Anders, did you even read anything past "just one"? Clearly not since you keep talking about communism like it belongs in this thread. Besides, wouldn't paying an ASIC miner more than a CPU miner (which has already been explained twice) be the exact opposite of how communism works?

Keep your narrow-minded trolling to yourself less you have something constructive to add; like giving me a reason why merging the available hash algorithms to output a single coin is impossible. Else, go back to making your shit apple wallet for your shit ios.

Lol! I am trolling? I'll ignore your insults for now.

You are correct - paying miners unequally wouldn't be considered communism. The rest isn't far from it though.

Crypto-protocols that aren't merged mining compatible cannot be merge mined.. Simple as that. Look it up.
If some people pay 2$ in electricity costs to mine 1$ and others 10 cents it wouldn't make sense. You need a single protocol.
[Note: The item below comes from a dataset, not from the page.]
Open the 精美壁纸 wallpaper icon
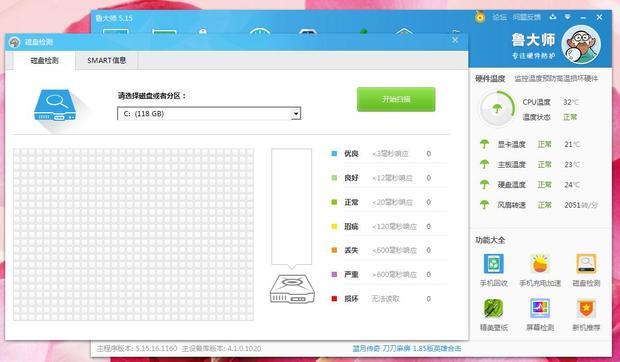The image size is (620, 362). pos(493,308)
The factoring would quickly turn out of whack too - as we've seen with ASICS the market quickly adapts.

So far you have no way of controlling the value of "Crypto" and no adoption strategy that has a chance - except maybe putting a gun to everyone's head... In that case I believe people prefer bankers, governments and maybe the more obvious choice: Bitcoin and a real free market where the price of things reflect the value of a product and the value of the currency.
monkeyofrage (OP)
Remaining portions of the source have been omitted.